Global Witness response: Cambodia pledges major reforms on forest protection

Global Witness welcomes an announcement by the Cambodian government that it will turn vast swathes of the country’s imperilled forests into a no-go zone for industry and commercial loggers. This is a critical first-step in combatting rampant deforestation, but will require proper resourcing of Cambodia’s Ministry of Environment, as well as close cooperation between the government and the country’s forest populations, says the campaigns organisation.

Prime Minister Hun Sen has declared that almost 1 million hectares of forested land across Cambodia will be designated as protected zones – an area roughly the size of Lebanon or Jamaica.
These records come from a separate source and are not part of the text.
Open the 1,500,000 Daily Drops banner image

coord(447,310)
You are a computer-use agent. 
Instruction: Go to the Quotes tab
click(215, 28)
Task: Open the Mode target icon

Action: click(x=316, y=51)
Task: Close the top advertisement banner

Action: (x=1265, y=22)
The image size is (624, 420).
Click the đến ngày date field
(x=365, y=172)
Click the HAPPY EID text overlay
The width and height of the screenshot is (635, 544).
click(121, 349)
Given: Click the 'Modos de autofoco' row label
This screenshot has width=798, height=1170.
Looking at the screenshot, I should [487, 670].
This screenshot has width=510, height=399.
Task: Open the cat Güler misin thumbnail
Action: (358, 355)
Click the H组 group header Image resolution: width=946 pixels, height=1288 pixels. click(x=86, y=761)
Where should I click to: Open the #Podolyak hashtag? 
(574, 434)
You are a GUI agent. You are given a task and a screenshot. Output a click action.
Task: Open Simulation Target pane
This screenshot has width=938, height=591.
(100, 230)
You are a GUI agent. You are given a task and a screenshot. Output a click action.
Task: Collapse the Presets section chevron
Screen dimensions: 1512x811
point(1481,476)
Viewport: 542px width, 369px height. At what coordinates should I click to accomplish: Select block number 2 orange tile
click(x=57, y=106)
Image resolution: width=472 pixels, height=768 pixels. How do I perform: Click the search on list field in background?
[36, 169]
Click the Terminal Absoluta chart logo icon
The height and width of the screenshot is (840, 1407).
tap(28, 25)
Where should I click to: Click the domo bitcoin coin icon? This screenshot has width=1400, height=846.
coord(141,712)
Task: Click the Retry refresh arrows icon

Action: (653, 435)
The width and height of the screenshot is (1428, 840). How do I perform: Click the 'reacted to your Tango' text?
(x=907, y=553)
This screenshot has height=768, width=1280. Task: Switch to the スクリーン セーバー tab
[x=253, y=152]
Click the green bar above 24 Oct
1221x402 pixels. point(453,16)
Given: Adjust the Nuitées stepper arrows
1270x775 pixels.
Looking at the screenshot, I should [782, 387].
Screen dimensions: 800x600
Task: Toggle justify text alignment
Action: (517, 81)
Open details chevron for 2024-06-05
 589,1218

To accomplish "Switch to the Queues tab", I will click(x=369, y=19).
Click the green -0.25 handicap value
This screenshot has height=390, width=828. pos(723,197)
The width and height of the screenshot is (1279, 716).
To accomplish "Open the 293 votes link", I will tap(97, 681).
This includes Prey Lang, one of Southeast Asia’s largest evergreen forests and a biodiversity hotspot that provides a home and livelihood for almost 200,000 Indigenous People.

“Cambodia’s forests have been disappearing faster than almost any country on earth, liquidated for timber, crops and minerals that have made a small elite very rich,” said Global Witness campaigner Josie Cohen. “If enacted, this move to halt forest destruction could represent Cambodia’s most significant forest reform for a decade. But it will require concerted efforts by the government to overturn the corruption and illegality that has long plagued Cambodia’s forest sector, and made all previous attempts to salvage its forests unsuccessful.”

Global Witness is calling on the government to:

  • Ensure that the Ministry of Environment has the political backing to take on the powerful economic interests that control the illegal logging sector.
  • Provide the Ministry of Environment with the financial resources required to fund sufficient protection activities in the newly designated protected areas.
  • Ensure that the process to protect additional forestland is conducted transparently, with opportunities for civil society oversight, in order to reduce the risk of it being undermined by corruption.
  • Protect and collaborate closely with forest-dependent communities, many of whom have suffered threats and harassment by forest authorities for their attempts to expose illegal logging and quell the flow of illegal timber out of the forests.